* _Directions for this task_:
From the data, return each line holding the word "Question".
------------------------------------------------------------
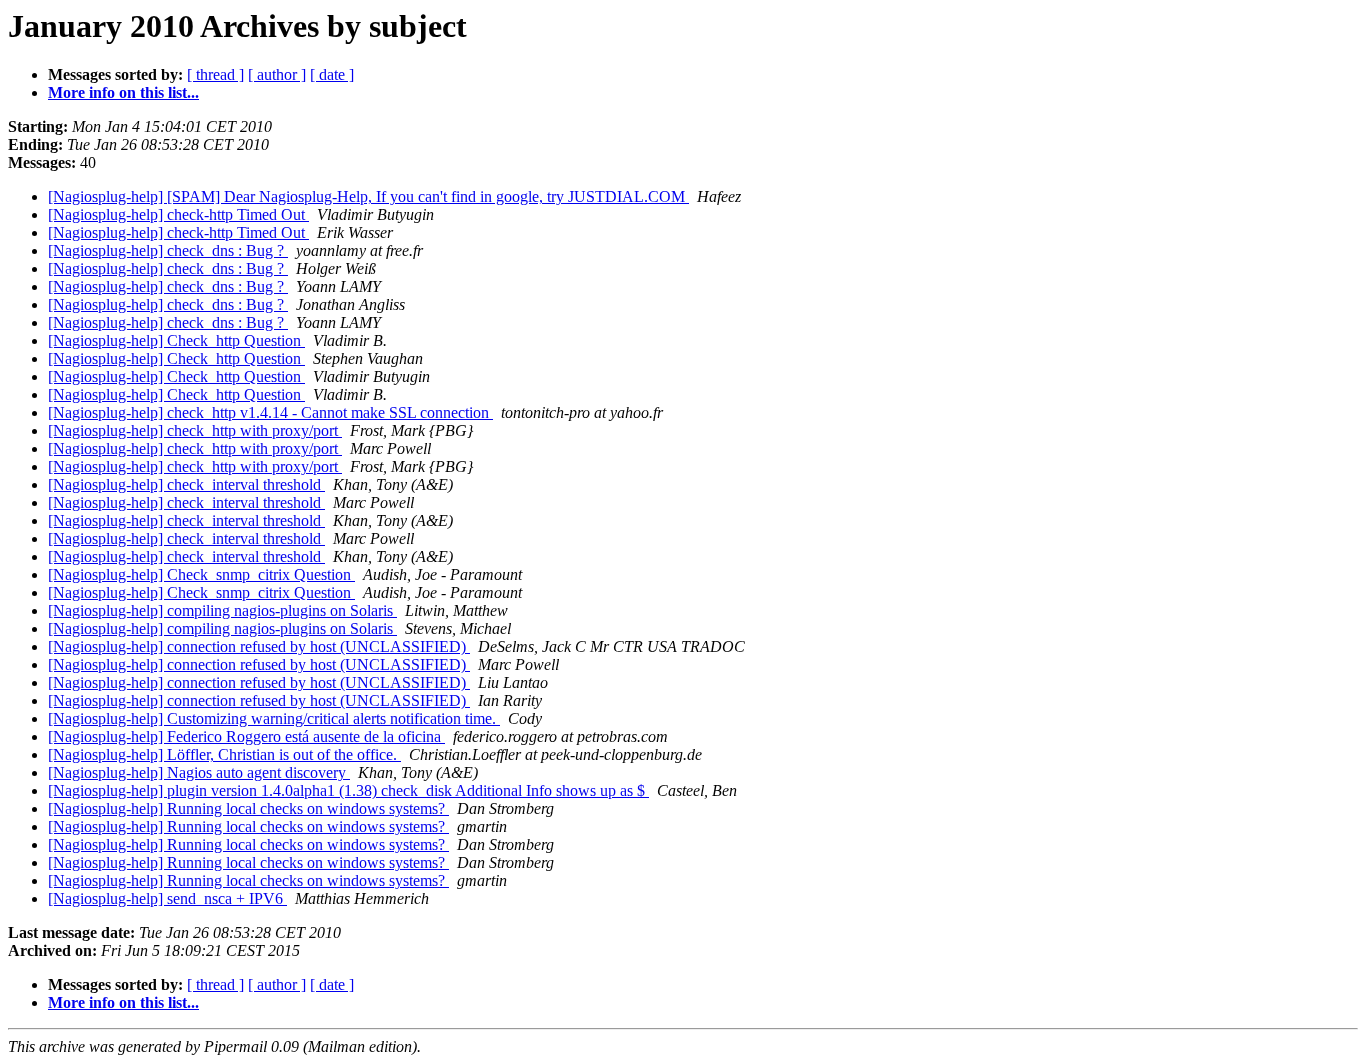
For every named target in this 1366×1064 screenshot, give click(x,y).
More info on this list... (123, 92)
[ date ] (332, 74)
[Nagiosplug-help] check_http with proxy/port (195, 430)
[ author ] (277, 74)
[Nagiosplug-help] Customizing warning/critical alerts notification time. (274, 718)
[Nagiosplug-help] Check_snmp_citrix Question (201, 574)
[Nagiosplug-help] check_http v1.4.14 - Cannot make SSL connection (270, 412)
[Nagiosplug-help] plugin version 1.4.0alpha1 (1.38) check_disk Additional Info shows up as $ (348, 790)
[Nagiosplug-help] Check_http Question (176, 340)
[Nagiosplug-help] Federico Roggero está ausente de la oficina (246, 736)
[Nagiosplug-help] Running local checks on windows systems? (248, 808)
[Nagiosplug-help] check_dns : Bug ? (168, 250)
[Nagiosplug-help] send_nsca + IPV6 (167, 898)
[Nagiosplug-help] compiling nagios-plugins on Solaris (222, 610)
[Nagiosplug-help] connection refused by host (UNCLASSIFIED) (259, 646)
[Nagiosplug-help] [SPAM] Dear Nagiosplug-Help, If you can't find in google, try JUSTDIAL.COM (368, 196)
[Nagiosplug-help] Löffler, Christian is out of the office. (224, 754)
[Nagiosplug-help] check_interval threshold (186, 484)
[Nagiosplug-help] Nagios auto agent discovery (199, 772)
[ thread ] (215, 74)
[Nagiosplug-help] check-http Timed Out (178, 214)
------------------------------------------------------------
* _Solution to this problem_:
[Nagiosplug-help] Check_snmp_citrix Question (201, 574)
[Nagiosplug-help] Check_http Question (176, 340)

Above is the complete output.